- GOAL 1:
From the article on event promoters, copy the passage that opens with the words "EDITOR’S NOTE: Earlier in" and closes after "Bike Week organizers.".
- GOAL 2:
In the article on event promoters, which firm is Ken Conte associated with?
- GOAL 3:
List every place that the article on event promoters says has active arrest warrants for the organizer.

- EXCERPTED TEXT:
-- begin --
Marketing

When events go bad, or not at all: Promoters, promises… and protecting your business

Posted By: Holly Wagner
Post Date: 03/31/2017

EDITOR’S NOTE: Earlier in March, it was reported that the State of Tennessee ordered the promoters behind Nashville Bike Week to immediately halt ticket sales, because they had failed to secure a “mass gathering license” to legally hold the promoted event in September. Indeed, this particular event has been at the center of controversy since Loretta Lynn’s Ranch announced a month earlier that it had severed all ties with Nashville Bike Week organizers.

 

 

Despite the order from the state, local media affiliate WKRN reported on March 20 that promoters hosted a ticket giveaway on Facebook. Of further concern is that the organizer, whose name is Mike Leffingwell but goes by Mike Axle, “has a lengthy criminal history with convictions for fraud in multiple states, including a federal conviction in Missouri. He also has active arrest warrants in Sumner and Maury counties, as well as in Georgia and Missouri,” the station reported

 

Dealernews’ Holly Wagner talked with event marketing veterans Joe DiStefano of Pro Riders Marketing and Ken Conte of Rise Above Consulting to assemble a quick checklist Dealers can use when asked to support a local rally or other event.
-- end --
Records for finding displayed items:
-- begin --
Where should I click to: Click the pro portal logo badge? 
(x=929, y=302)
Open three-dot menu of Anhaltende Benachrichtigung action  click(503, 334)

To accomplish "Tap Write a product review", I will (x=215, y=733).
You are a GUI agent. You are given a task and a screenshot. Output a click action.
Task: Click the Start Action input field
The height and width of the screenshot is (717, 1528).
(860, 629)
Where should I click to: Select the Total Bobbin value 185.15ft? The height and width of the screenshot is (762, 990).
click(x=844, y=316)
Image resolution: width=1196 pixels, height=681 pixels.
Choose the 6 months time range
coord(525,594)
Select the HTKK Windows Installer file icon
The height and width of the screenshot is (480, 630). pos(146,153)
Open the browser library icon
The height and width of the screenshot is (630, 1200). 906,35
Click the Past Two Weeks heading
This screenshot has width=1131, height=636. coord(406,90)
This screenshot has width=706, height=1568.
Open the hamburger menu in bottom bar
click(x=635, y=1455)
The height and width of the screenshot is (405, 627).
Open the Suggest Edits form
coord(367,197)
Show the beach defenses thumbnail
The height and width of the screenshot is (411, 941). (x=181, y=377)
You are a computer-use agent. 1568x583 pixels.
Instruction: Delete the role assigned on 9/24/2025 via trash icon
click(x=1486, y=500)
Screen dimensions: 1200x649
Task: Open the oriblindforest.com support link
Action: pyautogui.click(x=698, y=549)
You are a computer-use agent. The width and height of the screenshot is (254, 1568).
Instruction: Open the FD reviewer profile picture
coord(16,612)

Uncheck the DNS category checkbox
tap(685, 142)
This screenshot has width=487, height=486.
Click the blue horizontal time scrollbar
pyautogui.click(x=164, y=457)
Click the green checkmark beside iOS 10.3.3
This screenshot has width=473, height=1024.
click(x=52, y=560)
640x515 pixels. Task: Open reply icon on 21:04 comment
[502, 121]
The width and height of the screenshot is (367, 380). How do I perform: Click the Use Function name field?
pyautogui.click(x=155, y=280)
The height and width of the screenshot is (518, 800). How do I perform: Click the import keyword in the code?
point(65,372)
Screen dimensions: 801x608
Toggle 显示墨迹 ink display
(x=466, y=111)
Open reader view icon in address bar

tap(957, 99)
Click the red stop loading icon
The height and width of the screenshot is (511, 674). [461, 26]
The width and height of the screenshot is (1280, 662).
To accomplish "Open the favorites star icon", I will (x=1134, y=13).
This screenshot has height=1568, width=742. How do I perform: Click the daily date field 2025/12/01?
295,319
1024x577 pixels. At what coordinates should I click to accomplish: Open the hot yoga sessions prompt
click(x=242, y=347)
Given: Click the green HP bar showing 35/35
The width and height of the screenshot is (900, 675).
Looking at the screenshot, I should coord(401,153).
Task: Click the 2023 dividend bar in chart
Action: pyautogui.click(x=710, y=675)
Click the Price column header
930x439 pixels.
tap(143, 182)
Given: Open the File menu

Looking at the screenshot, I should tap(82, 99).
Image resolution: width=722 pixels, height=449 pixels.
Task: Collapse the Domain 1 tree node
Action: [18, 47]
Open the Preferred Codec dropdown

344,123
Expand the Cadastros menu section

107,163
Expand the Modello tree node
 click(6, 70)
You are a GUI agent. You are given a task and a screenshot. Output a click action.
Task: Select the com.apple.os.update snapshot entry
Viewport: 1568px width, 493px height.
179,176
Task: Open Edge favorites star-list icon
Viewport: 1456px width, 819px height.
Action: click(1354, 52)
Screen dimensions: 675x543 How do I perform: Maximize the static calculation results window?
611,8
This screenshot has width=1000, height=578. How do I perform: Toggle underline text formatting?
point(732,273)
-- end --
- CORRECT RESULT 1:
EDITOR’S NOTE: Earlier in March, it was reported that the State of Tennessee ordered the promoters behind Nashville Bike Week to immediately halt ticket sales, because they had failed to secure a “mass gathering license” to legally hold the promoted event in September. Indeed, this particular event has been at the center of controversy since Loretta Lynn’s Ranch announced a month earlier that it had severed all ties with Nashville Bike Week organizers.

- CORRECT RESULT 2:
Rise Above Consulting

- CORRECT RESULT 3:
Sumner County, Maury County, Georgia, Missouri